__AVAILABLE RECORDS__

────

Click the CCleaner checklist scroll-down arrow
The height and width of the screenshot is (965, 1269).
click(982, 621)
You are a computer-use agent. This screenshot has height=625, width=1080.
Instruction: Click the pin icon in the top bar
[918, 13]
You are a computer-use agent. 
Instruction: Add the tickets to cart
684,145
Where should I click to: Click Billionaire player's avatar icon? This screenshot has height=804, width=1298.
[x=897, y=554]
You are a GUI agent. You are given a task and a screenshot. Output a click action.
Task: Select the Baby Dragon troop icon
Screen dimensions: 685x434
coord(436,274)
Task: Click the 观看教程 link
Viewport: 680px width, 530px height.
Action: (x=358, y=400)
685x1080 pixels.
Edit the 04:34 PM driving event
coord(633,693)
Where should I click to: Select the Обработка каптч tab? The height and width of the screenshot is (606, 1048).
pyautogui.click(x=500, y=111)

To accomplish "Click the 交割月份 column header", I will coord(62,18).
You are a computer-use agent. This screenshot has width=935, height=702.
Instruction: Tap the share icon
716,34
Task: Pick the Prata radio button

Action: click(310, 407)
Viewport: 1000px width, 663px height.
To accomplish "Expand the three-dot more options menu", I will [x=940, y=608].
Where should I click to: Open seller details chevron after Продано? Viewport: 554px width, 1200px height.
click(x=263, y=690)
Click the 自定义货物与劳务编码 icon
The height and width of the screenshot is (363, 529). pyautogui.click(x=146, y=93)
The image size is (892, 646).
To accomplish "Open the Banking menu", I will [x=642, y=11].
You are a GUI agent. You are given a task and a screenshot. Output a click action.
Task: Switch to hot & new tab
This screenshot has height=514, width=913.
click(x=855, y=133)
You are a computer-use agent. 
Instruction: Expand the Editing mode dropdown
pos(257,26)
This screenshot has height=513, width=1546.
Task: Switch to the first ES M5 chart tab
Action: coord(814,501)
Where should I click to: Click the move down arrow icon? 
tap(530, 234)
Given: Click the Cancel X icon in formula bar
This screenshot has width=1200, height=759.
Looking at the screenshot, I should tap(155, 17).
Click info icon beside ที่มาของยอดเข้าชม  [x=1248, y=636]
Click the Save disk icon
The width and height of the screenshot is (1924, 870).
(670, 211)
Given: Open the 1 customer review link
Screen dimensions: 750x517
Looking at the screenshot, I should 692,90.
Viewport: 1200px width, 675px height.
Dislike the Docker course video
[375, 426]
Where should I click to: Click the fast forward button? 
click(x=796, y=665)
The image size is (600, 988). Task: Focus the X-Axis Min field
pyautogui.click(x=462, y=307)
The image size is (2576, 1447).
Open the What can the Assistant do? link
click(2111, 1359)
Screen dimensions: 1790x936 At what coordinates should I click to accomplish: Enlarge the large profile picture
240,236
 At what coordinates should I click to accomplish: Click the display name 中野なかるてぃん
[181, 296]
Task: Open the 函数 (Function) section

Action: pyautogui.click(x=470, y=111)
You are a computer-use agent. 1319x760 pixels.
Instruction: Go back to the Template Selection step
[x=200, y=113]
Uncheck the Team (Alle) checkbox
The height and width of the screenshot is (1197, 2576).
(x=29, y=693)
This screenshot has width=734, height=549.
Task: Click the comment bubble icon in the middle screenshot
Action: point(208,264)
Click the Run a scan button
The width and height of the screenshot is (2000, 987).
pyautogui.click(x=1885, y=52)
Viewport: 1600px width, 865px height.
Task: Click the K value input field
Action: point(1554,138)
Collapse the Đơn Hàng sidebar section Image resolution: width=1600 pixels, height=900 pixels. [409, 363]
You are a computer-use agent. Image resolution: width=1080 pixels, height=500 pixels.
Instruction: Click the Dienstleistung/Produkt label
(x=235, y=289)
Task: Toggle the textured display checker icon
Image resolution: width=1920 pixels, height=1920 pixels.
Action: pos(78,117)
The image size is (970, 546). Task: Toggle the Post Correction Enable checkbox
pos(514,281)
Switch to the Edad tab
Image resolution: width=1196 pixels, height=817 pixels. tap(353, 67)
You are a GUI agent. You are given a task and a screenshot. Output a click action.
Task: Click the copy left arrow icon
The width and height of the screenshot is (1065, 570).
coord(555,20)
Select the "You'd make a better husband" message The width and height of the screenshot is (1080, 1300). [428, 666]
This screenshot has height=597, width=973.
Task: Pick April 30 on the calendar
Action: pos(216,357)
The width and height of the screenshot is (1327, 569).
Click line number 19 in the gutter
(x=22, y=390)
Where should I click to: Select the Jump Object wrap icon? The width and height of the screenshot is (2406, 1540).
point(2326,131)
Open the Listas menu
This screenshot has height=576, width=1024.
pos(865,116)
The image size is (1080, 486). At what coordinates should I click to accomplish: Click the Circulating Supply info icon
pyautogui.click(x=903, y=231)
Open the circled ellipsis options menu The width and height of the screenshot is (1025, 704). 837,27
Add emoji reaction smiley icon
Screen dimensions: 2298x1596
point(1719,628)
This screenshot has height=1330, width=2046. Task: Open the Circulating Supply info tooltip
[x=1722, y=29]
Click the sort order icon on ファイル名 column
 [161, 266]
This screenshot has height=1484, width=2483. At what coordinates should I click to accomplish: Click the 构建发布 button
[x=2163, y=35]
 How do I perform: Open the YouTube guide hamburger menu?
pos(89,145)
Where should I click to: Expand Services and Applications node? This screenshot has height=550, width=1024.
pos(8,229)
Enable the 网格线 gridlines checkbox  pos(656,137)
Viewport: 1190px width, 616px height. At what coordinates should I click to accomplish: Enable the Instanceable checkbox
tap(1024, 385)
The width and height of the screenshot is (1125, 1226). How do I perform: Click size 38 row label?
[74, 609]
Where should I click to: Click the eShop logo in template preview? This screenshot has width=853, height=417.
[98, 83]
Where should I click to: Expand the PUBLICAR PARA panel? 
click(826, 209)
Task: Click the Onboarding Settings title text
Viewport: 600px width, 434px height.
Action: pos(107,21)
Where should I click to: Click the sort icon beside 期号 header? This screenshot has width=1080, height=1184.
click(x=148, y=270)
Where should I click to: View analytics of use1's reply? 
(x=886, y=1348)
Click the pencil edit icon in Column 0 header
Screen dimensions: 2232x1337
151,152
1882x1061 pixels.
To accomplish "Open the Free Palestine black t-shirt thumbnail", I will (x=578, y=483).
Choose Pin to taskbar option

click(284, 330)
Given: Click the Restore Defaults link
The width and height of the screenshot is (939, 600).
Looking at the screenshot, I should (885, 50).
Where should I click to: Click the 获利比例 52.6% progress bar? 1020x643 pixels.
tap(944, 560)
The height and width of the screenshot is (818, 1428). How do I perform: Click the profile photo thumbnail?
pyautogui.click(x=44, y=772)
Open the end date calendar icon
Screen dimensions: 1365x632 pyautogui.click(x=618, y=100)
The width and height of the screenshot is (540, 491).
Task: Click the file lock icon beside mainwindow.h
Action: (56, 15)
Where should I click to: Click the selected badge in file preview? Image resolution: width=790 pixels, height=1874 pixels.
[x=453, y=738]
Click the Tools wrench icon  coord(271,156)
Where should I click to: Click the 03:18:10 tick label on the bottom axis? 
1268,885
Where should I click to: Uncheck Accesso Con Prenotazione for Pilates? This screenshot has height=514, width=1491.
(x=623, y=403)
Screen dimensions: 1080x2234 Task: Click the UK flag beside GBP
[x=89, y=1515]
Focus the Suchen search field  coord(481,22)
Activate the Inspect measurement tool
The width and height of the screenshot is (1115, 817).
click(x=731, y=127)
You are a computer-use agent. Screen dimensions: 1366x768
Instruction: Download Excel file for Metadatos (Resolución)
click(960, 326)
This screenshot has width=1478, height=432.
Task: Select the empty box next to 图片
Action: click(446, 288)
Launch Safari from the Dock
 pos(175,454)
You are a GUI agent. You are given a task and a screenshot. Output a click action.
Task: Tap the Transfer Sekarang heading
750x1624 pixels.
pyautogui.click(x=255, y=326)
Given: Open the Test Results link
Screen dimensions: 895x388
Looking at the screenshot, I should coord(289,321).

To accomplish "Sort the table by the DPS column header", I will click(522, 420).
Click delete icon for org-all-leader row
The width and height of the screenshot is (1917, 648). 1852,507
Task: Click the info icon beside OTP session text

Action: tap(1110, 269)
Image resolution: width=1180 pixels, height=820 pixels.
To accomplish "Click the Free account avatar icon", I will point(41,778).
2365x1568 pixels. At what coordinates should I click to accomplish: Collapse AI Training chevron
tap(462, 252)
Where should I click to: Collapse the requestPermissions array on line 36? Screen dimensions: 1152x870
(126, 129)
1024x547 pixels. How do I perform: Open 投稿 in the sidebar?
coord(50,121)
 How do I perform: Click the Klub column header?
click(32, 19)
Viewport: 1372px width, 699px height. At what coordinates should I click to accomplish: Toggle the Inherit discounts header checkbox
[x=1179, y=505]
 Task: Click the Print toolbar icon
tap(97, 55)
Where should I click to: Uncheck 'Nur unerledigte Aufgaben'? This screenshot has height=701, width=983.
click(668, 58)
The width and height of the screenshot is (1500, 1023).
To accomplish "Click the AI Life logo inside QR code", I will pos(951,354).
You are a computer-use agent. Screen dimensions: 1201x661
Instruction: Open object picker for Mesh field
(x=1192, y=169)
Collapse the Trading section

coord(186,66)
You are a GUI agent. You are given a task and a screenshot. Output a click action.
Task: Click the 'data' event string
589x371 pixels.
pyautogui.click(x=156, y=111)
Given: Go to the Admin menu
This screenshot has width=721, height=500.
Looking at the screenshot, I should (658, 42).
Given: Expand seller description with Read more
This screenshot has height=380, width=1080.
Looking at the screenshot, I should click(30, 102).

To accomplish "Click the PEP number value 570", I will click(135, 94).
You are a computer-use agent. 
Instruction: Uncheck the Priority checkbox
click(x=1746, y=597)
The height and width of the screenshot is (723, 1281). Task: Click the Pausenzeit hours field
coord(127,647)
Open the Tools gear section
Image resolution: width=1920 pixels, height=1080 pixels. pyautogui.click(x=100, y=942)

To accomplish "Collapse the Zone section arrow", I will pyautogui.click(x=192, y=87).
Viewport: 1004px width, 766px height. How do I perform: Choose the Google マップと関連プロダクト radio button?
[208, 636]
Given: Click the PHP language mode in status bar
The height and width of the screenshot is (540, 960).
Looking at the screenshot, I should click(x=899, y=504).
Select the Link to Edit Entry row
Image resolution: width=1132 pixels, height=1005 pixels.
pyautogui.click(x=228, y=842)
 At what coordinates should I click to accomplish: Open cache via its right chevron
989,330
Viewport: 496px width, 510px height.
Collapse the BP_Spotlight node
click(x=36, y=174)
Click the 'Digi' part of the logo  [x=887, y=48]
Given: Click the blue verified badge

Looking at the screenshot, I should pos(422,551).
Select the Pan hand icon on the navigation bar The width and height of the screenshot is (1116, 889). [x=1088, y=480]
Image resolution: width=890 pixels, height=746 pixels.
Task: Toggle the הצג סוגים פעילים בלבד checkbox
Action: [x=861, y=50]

────

__WORK TO BE COMPLETED__
Reproduce the lines above unchanged, starting with the line that contains "Viewport: 1372px width, 699px" and ending with the line that contains "tap(97, 55)", including both of those lines.

__OUTPUT OF THE TASK__
Viewport: 1372px width, 699px height. At what coordinates should I click to accomplish: Toggle the Inherit discounts header checkbox
[x=1179, y=505]
 Task: Click the Print toolbar icon
tap(97, 55)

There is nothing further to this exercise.